- This project focuses on exploring various data preparation techniques and their impact on the performance of a logistic regression model for predicting wine quality. By applying different transformations and feature selection strategies, the project aims to uncover insights into the complex relationship between wine characteristics and quality.
- The dataset used in this project includes physicochemical properties of wines, such as acidity, sugar level, and alcohol content, along with a quality rating.

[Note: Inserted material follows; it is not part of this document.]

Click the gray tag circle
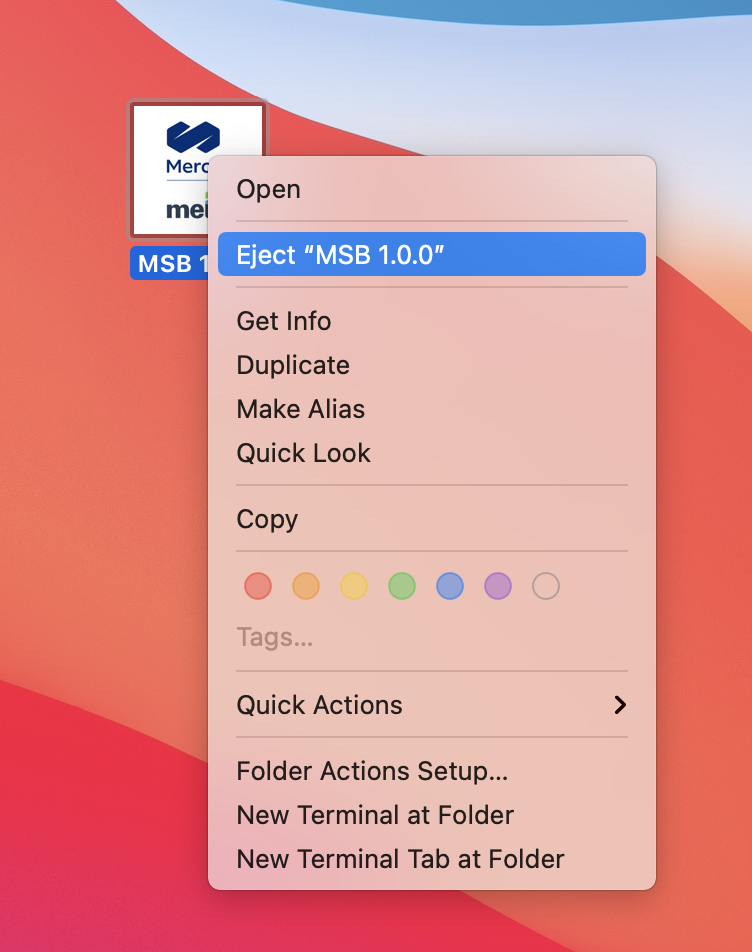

The objective is to predict the quality score based on these properties.
- The project follows a systematic approach, divided into two main phases:
- Data Transformation Phase: Different transformations like logarithmic, square root, and Box-Cox are applied to key features to observe their effect on model accuracy.
- Feature Selection Phase: Various combinations of features are selectively dropped from the dataset to identify their impact on the predictive power of the model.

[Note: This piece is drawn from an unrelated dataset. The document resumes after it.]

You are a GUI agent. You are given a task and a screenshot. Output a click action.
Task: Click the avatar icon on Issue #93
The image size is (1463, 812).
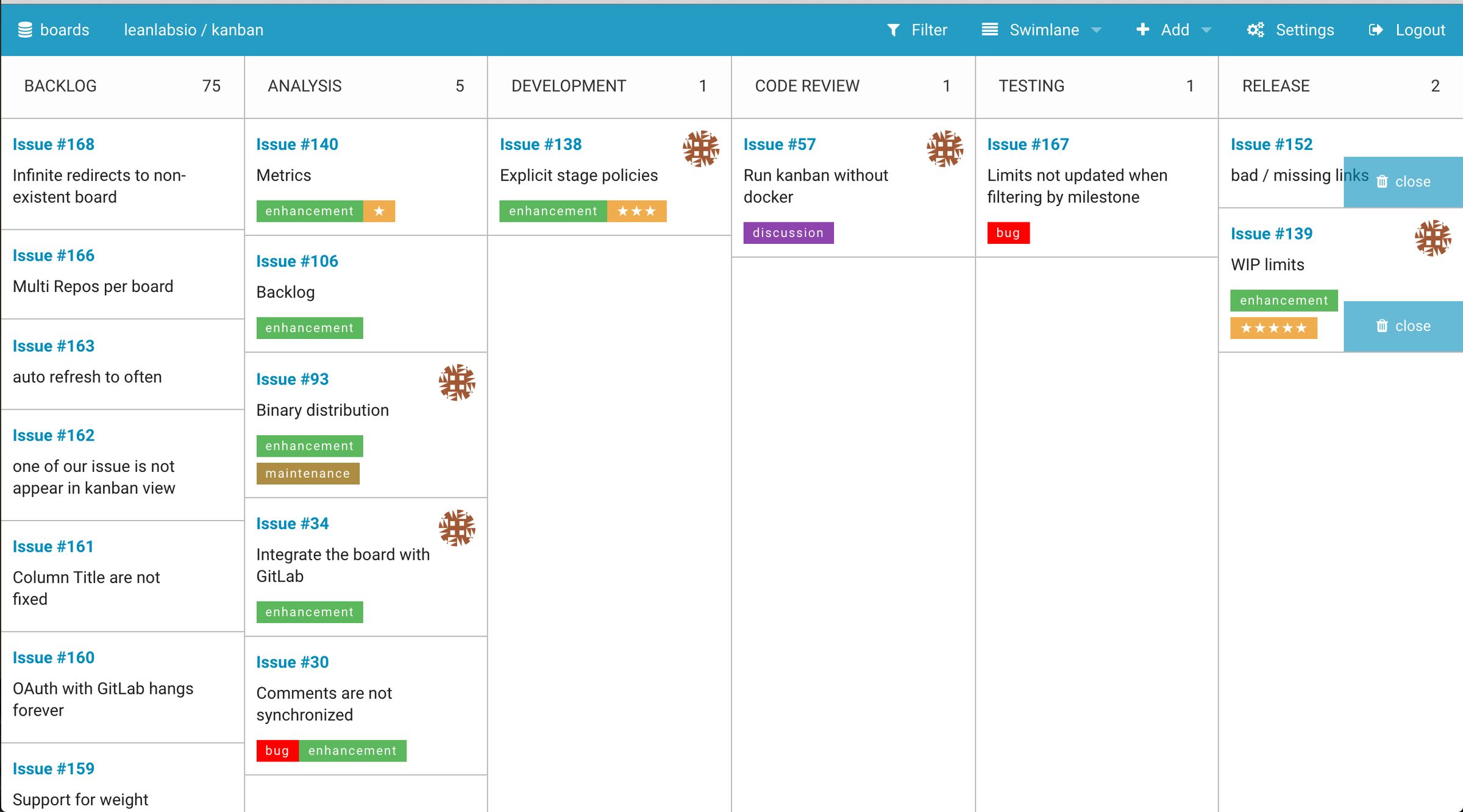point(455,381)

- Minor improvements in model accuracy were observed with specific data transformations, indicating the potential of addressing feature skewness.
- The feature selection phase highlighted the importance of certain features over others and how their exclusion affects model performance.
- Python
- Libraries: Pandas, NumPy, Scikit-learn, Matplotlib, Seaborn
- Clone the repository.
- Ensure Python and the required libraries are installed.
- Run the Jupyter Notebook to see the analysis and model building process.
- The project emphasizes the nuanced role of individual features and transformations in predictive modeling and provides a foundation for further research and exploration in wine quality prediction using machine learning techniques.